Not sure but I'd be really interested in this too!


----------



## SportBilly (Nov 25, 2013)

Interested topic..


----------



## Dragonsys (May 27, 2013)

NightWing said:


> Hey guys, I'm new to Cruze's but I've been around the car game a while. I just happened to be looking into ZZP's 12" Brake kit. Does the calipers look familiar to anyone else? They look like 4th Gen F Body or C5 Vette calipers. Wouldn't that make the front calipers interchangeable? Reason i ask is because i have a pair of C5 Z06 calipers sitting in my trunk. Wondering if i could try to just buy the rotors from zzp and have a set of fresh z06 brakes on the front of my cruze. Anyone know if it plausible, or am I missing something?
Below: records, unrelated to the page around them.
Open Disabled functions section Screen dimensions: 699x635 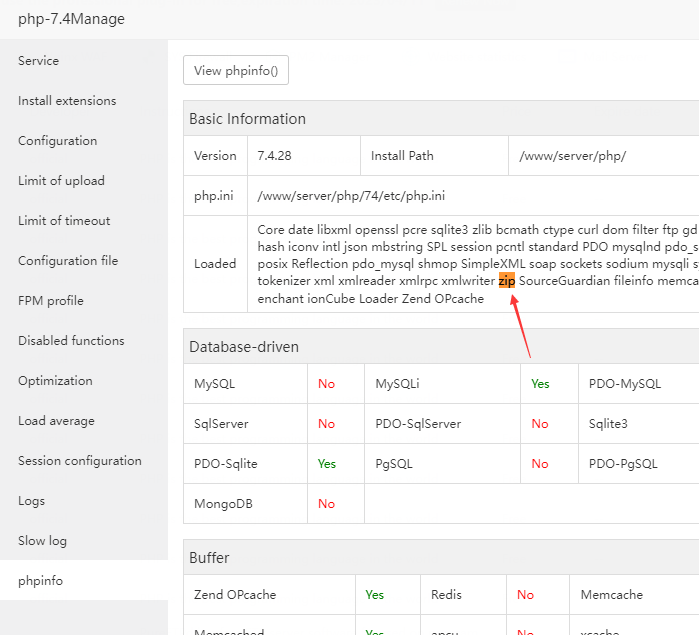71,341
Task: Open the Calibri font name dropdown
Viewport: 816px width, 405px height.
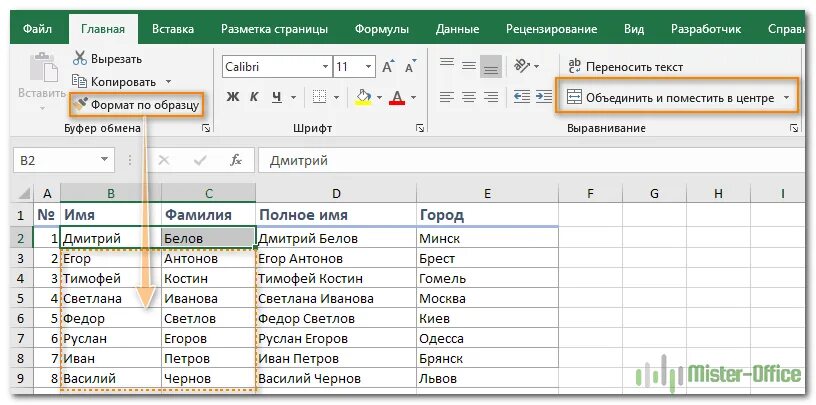Action: 325,67
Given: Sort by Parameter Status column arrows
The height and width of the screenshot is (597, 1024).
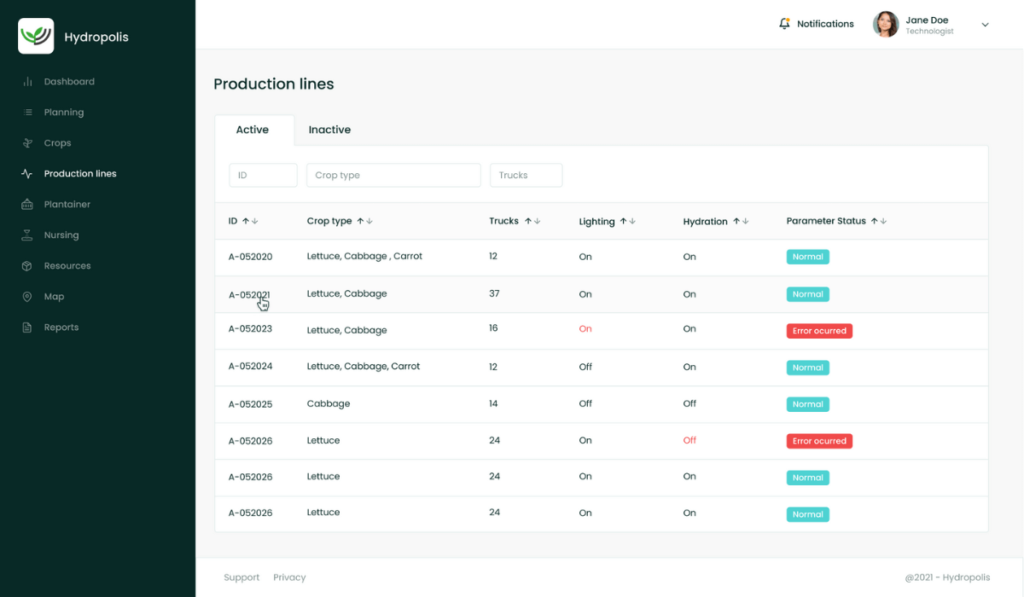Looking at the screenshot, I should click(x=879, y=221).

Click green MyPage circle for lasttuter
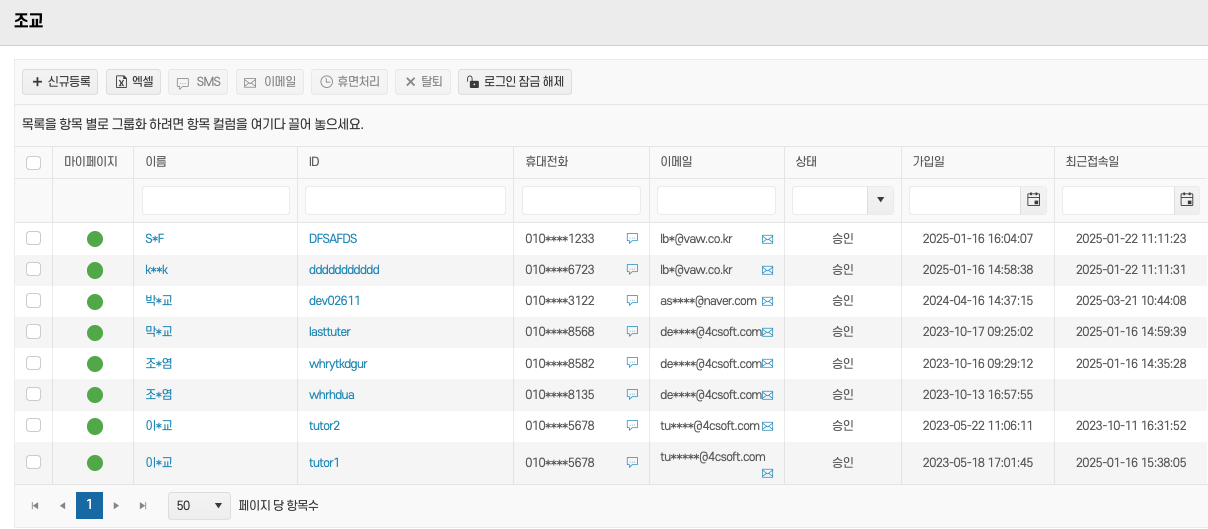[95, 332]
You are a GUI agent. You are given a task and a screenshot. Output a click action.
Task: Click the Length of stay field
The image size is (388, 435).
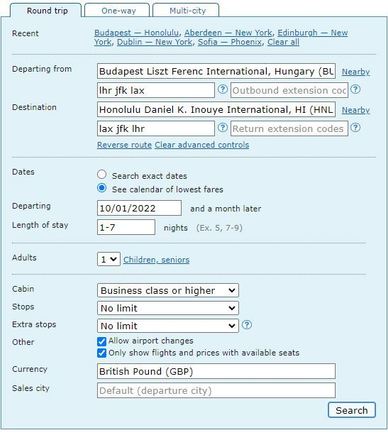126,227
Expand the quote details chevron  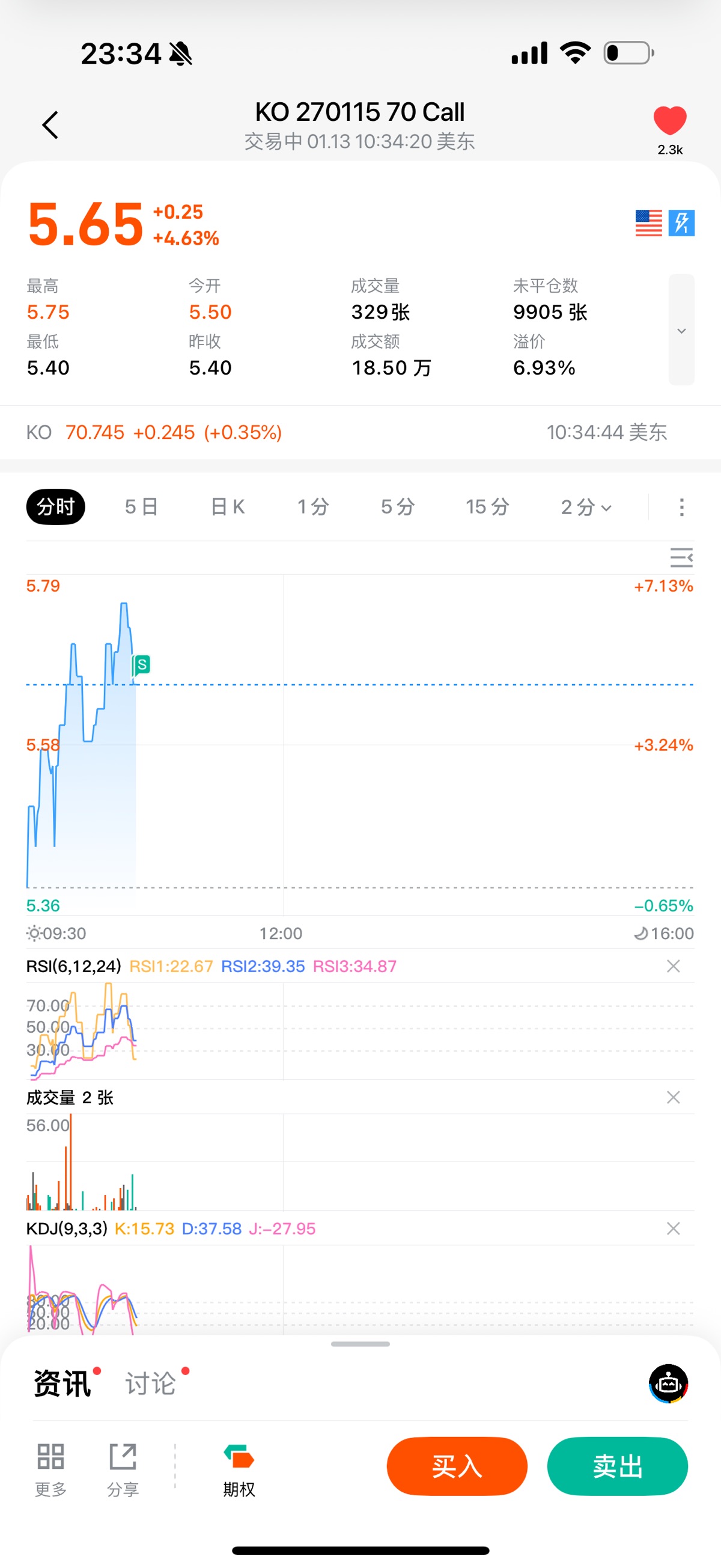(681, 330)
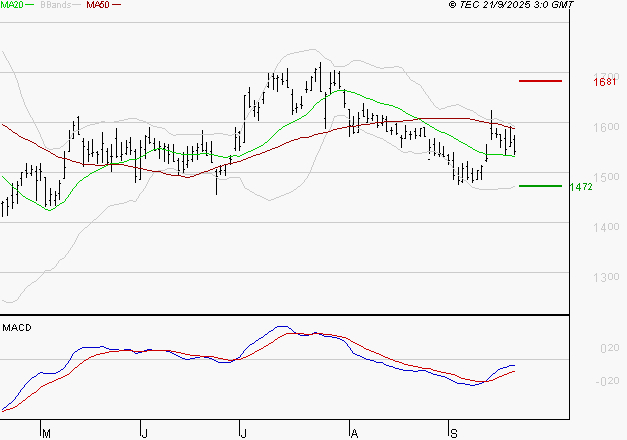This screenshot has width=627, height=440.
Task: Select the M month marker on time axis
Action: (x=45, y=433)
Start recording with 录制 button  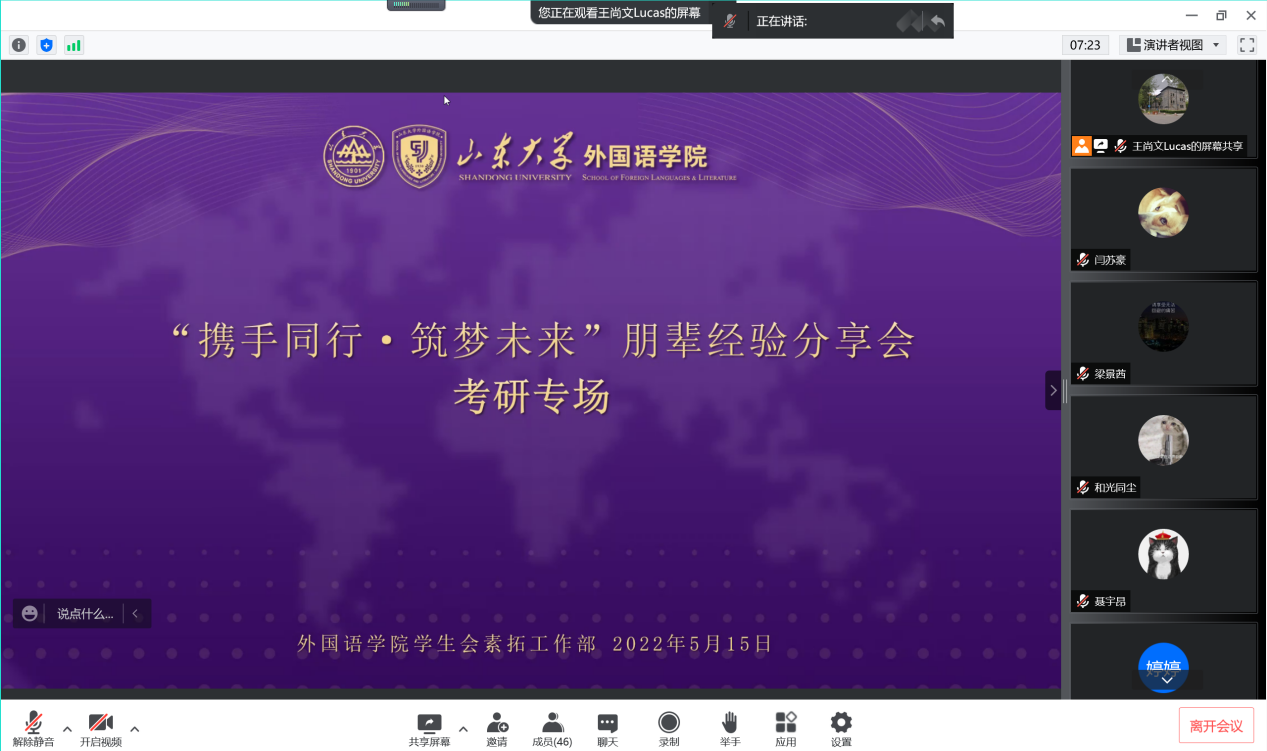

That is because they are from 4th Gen F-Bodies, but they are not a direct swap. There are other parts in the kit which allow them to fit the Cruze.
Pretty sure Vette brakes won't fit, they are not the same caliper as the F-Body


----------



## NightWing (Jul 21, 2014)

Dragonsys said:


> That is because they are from 4th Gen F-Bodies, but they are not a direct swap. There are other parts in the kit which allow them to fit the Cruze.
> Pretty sure Vette brakes won't fit, they are not the same caliper as the F-Body


The only difference between 4th gen calipers and c5 calipers is that c5s have cooling fins and have CORVETTE embossed on them. Ok so basically i need their kit minus the calipers


----------



## SneakerFix (Jul 28, 2013)

The zzp 12 kit is nothing more then Fbody 98 to 02 calipers and brackets the feel is good but I use the C5 calipers in Fbody brackets smaller pistons. I have access to the rotors already drilled to 5x105. There is also a bolt on 12.5 set up that I wa working on but stopped due to the fact I didn't want to test them if the pedal feel wasnt good. But yes they bolted on


----------



## VictoryRedLTRS (Mar 26, 2012)

Very nice!! Very interested too, would be a sweet mod for the trackers/auto crossers!! What about camero SS brakes? (Probably a stretch though)


----------



## VictoryRedLTRS (Mar 26, 2012)

Any updates on the brakes??


----------



## SneakerFix (Jul 28, 2013)

The SS CTS are for show you can go 12.5 and be good on the stock system


----------



## VictoryRedLTRS (Mar 26, 2012)

Ss cts?


----------



## SneakerFix (Jul 28, 2013)

VictoryRedLTRS said:


> Ss cts?


Gen5 SS and First gen CTS


----------



## VictoryRedLTRS (Mar 26, 2012)

As in cadillac CTS? Hmm, interesting.


----------



## nascarnate326 (Jun 9, 2014)

Pretty sure he's talking about Brembo's from the CTS V and 5th Gen Camaro. 

CTSV is a very popular brake swap for 4th gen Camaros. Only thing that sucks is you need a 18" wheel usually to fit them. I have 17's


----------